米IP Devices代表
岸本 善一

 Power management(電源管理)を行うには,図1に示すように様々な手法がある。これらを個別に実施するだけでも意味はあるが,系統立てたアプローチを採ることによってシステム全体の電力効率を向上させ,より効果的に総電力消費量を削減することができる。

図1●電源管理を効果的に実施するためのアプローチ
図1●電源管理を効果的に実施するためのアプローチ
 最初に着手すべきことは,電力管理を自動で行うCPUを使用すること。それからIT機器やサポート機器の単体での電力効率を上げる。さらに仮想化などによってIT機器を統合する,1つのサーキットから稼動できるIT機器の数を増やす,機器の電力消費をモニターして不要なサーバーを停止するなどの対策をとる。さらに,VM(仮想化マシン)をポリシーに応じて移動させたり,ファシリティ機器(冷却装置など)と連動させることによって徹底して電力消費を削減する。

・CPUレベルの電源管理

 最近のCPUは,許容範囲以上の熱を自動検知したり,負荷が軽くなるとクロックのスピードを自動的に落として発熱を抑えたりして,電力消費を節約している。この機能をCPU throttle(スロットル)と呼び,IntelとAMDはそれぞれSpeedStepとCoolnQuietという名前で提供している。

 連載の第4回で述べたEPAの5つシナリオを定義する項目の中に,こうした機能を備えるCPUを使用しているか(電源管理がサーバーのx%で有効)が含まれている。これはユーザーにとっては一番容易な選択である。

・機器の電力効率の向上

 現在,EPAのEnergyStarは,サーバー用のエネルギー効率に関する仕様を開発中で,今年初旬に発表される予定である。これが完成すると,次はストレージやネットワーク機器に関する仕様が開発されるとのことだ。IT機器に比べるとファシリティ機器の効率についてはあまり議論されていない。だが,EPAのレポートにもあるように,UPSや変圧器の効率は,電力消費を抑えるための要因の1つである。

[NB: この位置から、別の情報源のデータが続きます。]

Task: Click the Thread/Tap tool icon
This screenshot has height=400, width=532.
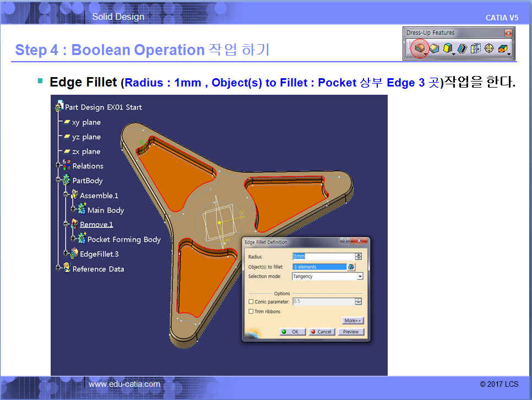Action: [489, 49]
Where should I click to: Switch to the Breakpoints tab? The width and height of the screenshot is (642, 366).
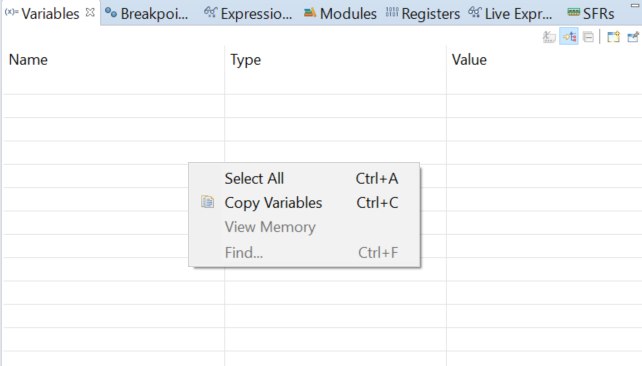146,14
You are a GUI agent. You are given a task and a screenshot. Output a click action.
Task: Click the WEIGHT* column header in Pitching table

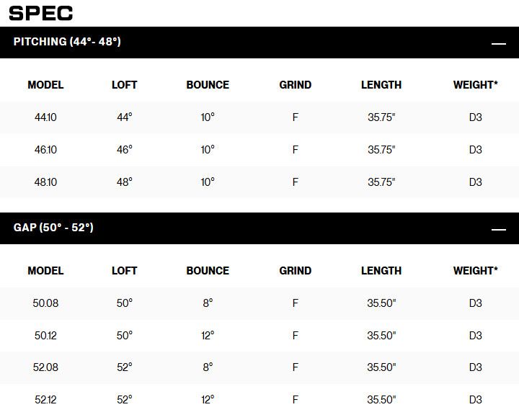pos(475,85)
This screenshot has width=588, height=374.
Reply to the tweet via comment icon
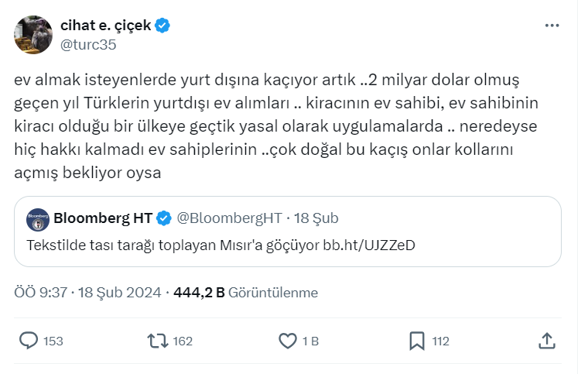29,340
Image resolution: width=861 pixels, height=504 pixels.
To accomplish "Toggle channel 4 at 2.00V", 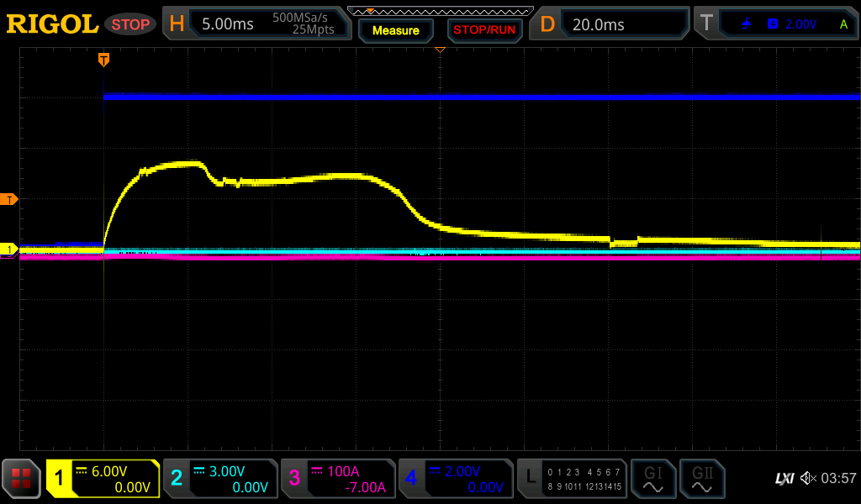I will (455, 478).
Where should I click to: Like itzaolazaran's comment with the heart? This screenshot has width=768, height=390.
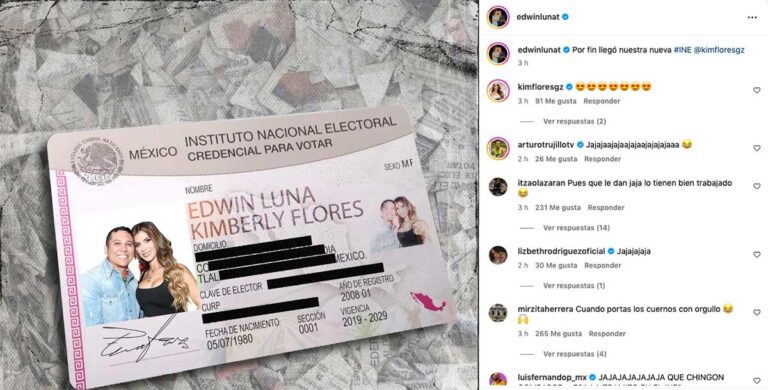(757, 186)
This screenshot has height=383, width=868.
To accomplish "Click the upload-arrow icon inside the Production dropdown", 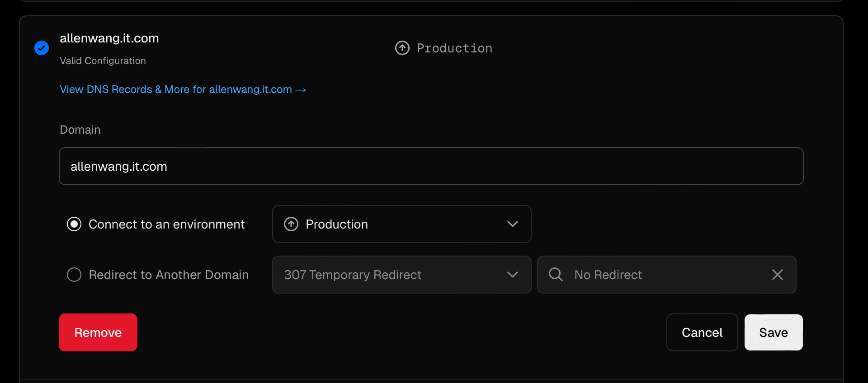I will [291, 224].
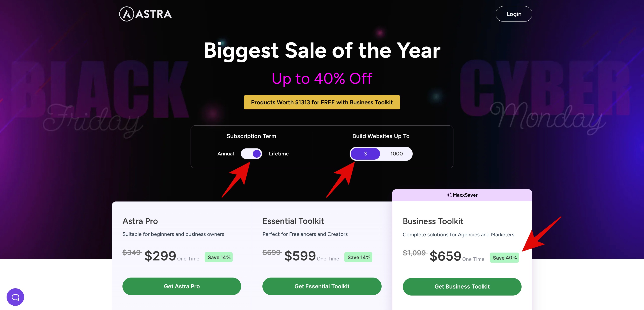The width and height of the screenshot is (644, 310).
Task: Choose the Annual term label
Action: (x=226, y=154)
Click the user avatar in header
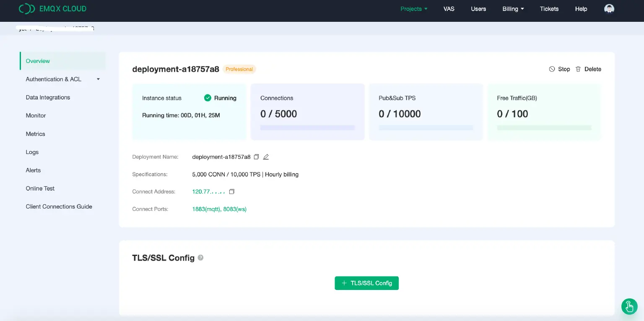The height and width of the screenshot is (321, 644). coord(609,9)
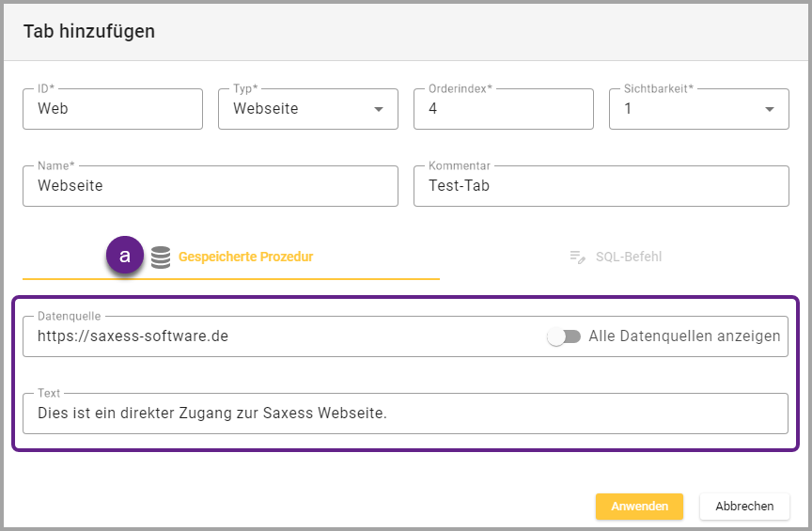Click into the ID field containing "Web"

(x=113, y=109)
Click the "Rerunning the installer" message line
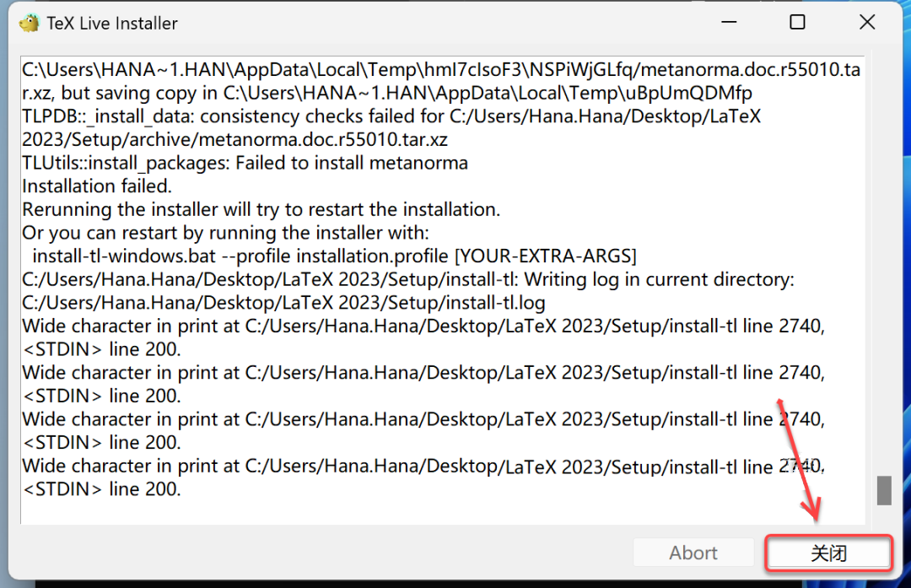This screenshot has height=588, width=911. (261, 209)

 写真1は,APC社の効率96%の最新のUPS装置である。先ほど述べたEPAの5つのシナリオの中で,State-of-the-art(最先端技術導入型)のシナリオでは,UPSの効率を95%と定義しているが,この製品はそれを上回る効率である。ファシリティ機器の効率アップのため,機器の小型化や送風ファンの回転速度を必要に応じて変更する技術なども開発されている。

写真1●APC社の効率96%のUPS装置「Symmetra PX 250kW/500kW」
写真1●APC社の効率96%のUPS装置「Symmetra PX 250kW/500kW」
 EPAの最先端技術導入型のシナリオで仮定されている「UPSの効率=95%」を上回る96%の効率を実現したとされる。写真提供:APC社。